Managing content in multiple languages has always posed a challenge for global businesses. The need to solve this difficult problem has become even more acute with the recent introduction of regulatory changes. Operating with discrete information silos based upon language is not a viable option, as valuable intelligence that could benefit the rest of the organization is effectively trapped in a black hole. Restricting operations to just one language is also impractical.

How Do Manual Legacy Techniques Approach the Problem of Multiple Languages?

Many traditional approaches involve parsing or semantic analysis which use rules of grammar and lexicons in an attempt to explicitly understand textual information. These methods are patently language-specific, with their reliance on the rules of grammar rendering them ineffectual with slang or grammatically incorrect constructions. These methods are also non-scalable, as much manual effort is required to teach the system each new word and every change in meaning. More generally, the system will only support a very limited subset of languages, such as English, German and French, and adding a new and very different language, such as Chinese, can be problematic and manually intensive. These incomplete solutions fall apart when data must be compared across different languages.

How Does Autonomy ZANTAZ Resolve the Challenge of Multiple Languages?

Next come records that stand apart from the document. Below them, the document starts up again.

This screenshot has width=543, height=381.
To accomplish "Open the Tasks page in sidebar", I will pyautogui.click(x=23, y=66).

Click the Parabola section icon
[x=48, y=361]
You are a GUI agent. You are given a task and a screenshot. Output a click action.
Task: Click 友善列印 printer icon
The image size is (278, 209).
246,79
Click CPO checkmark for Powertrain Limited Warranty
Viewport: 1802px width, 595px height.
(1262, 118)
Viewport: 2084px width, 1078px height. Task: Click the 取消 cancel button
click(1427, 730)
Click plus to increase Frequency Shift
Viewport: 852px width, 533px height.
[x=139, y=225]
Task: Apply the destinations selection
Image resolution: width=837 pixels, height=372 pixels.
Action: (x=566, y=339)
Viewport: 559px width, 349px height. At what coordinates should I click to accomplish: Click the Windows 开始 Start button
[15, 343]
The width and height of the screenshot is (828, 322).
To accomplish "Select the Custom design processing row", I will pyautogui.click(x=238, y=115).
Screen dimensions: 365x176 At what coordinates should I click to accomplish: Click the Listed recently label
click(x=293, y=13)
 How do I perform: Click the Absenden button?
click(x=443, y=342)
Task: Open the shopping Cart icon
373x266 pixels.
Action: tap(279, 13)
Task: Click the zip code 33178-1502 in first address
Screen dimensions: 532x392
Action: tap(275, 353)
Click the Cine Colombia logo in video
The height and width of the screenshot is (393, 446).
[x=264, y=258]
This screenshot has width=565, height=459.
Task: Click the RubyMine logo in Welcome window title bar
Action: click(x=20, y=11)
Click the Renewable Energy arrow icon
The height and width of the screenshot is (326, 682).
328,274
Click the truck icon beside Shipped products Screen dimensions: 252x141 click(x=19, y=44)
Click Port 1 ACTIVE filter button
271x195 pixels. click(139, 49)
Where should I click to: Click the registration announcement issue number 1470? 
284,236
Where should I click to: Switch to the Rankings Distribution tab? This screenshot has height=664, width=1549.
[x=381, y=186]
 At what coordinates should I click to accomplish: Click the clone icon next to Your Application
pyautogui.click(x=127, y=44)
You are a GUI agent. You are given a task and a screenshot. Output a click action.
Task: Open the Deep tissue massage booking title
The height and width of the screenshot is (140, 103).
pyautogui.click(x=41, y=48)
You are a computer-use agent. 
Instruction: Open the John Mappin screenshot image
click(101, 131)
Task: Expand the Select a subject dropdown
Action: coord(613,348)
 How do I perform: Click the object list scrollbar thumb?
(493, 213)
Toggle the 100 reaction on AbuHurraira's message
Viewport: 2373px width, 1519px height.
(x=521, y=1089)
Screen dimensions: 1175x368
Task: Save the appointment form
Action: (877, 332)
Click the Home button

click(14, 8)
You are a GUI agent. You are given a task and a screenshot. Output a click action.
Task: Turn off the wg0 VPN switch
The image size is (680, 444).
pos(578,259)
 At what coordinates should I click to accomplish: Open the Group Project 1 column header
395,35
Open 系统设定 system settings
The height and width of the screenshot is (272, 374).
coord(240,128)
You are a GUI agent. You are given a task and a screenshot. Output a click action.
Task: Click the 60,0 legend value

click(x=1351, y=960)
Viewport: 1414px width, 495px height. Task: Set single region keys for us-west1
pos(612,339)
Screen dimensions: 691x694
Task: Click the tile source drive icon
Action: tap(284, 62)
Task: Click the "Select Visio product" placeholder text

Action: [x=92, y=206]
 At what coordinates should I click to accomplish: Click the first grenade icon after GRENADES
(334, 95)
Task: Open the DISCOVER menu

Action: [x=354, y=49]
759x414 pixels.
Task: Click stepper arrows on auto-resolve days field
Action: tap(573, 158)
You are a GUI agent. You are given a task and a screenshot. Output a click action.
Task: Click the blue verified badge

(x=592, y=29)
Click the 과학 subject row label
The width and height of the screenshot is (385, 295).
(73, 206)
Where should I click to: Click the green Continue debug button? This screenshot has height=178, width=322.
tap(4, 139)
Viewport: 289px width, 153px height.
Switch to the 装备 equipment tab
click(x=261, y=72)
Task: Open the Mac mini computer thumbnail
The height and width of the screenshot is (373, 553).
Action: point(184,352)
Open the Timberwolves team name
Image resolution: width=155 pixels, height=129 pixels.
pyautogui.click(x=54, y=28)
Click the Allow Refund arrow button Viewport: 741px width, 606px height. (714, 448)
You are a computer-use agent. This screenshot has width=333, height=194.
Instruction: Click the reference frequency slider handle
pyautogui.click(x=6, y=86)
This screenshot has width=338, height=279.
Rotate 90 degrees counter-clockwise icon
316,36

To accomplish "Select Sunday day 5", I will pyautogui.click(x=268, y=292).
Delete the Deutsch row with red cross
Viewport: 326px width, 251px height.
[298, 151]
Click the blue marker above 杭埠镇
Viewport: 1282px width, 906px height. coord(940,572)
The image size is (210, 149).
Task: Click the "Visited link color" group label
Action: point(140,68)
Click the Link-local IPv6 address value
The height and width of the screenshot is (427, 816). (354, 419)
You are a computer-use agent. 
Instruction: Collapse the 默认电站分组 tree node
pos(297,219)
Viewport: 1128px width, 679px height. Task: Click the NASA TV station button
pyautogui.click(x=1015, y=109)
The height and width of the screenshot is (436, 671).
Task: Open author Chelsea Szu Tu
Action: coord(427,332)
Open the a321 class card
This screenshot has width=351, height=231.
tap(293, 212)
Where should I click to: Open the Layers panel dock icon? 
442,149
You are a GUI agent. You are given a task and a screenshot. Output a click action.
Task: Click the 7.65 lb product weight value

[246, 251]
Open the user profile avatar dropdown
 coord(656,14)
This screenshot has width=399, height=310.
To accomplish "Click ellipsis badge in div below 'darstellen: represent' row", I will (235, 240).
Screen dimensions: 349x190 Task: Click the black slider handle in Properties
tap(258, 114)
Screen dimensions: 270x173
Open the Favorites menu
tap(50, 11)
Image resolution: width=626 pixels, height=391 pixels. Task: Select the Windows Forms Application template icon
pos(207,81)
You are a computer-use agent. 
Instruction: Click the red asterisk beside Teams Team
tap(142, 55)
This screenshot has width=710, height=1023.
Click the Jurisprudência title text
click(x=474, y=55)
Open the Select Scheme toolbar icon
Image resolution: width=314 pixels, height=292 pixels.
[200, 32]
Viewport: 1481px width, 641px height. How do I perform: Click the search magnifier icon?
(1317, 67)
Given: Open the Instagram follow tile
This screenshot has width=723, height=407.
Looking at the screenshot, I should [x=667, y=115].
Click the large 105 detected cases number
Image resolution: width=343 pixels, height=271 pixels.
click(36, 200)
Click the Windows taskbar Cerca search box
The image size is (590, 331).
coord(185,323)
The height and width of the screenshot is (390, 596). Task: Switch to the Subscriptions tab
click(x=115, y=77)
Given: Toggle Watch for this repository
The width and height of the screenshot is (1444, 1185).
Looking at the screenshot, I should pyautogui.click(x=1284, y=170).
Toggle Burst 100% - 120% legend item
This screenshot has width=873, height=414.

At the core of Autonomy ZANTAZ's technology lies a language-independent, pattern-matching model that uses statistical word patterns and probabilistic modeling to understand content. Although Autonomy ZANTAZ currently supports an impressive 106 languages, it is trivial to add support for more because the technology is fundamentally language independent. Since its approach is mathematically-based and free from linguistic restraints, it need not use any language-dependent parsing or dictionaries to extract meaning. While many enterprise platforms rely on preexisting knowledge of grammar and linguistic rules, Autonomy ZANTAZ allows indexed content to dictate the model as it develops a statistical understanding of patterns that occur in the content. Hence, neither slang nor industry-specific jargon pose a barrier for processing.

Autonomy ZANTAZ automates processes that were once labor intensive such as metadata tagging and taxonomy creation. Its technology can automatically deduce the significance of these new units of meaning, add them to relevant categories and create new categories where necessary.

Furthermore, Autonomy ZANTAZ allows for cross-lingual search and data management. For instance, a user can query a subject in English and automatically be provided with similar information in both English and another language, e.g. Spanish. Automatic language detection of incoming content, as well as language identification of queries, are both offered.